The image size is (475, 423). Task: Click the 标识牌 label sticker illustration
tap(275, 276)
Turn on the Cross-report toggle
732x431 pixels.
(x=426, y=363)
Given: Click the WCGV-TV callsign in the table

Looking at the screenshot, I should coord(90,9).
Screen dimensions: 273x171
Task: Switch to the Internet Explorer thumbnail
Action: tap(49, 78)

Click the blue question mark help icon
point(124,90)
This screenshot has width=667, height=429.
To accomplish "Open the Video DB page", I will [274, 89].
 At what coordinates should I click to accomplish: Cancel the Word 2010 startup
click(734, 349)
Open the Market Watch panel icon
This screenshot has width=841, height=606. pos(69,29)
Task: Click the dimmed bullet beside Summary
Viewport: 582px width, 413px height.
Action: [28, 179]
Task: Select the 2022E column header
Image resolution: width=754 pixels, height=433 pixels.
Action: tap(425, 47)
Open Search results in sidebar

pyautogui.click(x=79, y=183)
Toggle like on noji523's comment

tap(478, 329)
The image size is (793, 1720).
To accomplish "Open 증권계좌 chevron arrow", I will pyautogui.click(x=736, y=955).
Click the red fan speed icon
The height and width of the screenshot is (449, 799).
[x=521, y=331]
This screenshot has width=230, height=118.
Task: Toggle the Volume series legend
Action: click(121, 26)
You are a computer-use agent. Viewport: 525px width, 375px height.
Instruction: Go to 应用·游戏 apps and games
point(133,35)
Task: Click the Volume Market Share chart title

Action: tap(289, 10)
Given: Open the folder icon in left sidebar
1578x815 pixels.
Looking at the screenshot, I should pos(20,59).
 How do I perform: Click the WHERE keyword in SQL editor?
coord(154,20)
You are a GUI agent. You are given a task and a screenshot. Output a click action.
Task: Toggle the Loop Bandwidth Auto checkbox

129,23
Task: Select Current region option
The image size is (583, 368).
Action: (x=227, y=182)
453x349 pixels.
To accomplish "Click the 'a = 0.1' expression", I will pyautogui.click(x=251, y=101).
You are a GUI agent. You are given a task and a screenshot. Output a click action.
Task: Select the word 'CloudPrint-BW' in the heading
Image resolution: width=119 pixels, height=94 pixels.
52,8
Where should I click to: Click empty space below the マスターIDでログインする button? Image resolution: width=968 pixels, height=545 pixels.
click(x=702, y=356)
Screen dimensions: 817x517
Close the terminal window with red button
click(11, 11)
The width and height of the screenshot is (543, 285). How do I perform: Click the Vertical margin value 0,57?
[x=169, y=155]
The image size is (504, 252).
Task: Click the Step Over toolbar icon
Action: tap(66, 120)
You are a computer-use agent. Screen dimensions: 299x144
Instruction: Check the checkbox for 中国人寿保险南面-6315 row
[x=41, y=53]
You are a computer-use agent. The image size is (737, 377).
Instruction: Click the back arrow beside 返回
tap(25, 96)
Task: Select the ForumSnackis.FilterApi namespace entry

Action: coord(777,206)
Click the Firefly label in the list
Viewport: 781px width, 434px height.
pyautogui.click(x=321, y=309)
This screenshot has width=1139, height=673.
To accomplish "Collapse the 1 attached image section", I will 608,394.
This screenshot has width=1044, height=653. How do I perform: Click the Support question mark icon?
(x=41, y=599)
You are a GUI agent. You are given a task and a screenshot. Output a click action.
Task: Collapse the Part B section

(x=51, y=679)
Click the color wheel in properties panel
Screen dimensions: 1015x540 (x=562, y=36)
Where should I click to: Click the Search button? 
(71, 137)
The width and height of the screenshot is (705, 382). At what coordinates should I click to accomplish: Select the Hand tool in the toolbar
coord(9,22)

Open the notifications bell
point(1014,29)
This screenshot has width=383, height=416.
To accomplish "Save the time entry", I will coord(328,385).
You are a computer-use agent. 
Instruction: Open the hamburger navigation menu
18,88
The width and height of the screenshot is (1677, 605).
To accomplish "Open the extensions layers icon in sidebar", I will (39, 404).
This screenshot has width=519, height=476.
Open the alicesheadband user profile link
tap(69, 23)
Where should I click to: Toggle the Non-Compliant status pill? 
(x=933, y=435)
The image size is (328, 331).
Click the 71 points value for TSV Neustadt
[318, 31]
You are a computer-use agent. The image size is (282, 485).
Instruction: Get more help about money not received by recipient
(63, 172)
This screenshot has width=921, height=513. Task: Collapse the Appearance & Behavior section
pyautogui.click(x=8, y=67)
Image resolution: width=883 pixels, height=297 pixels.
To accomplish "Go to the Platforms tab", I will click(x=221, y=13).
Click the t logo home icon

• [TO DO] The response must hold only the lines above from the line with "How do I perform: Click the WHERE" through the line with "Task: Select Current region option", each copied exactly, both ends kept.

• [ANSWER FOR THIS EXERCISE]
 How do I perform: Click the WHERE keyword in SQL editor?
coord(154,20)
You are a GUI agent. You are given a task and a screenshot. Output a click action.
Task: Toggle the Loop Bandwidth Auto checkbox

129,23
Task: Select Current region option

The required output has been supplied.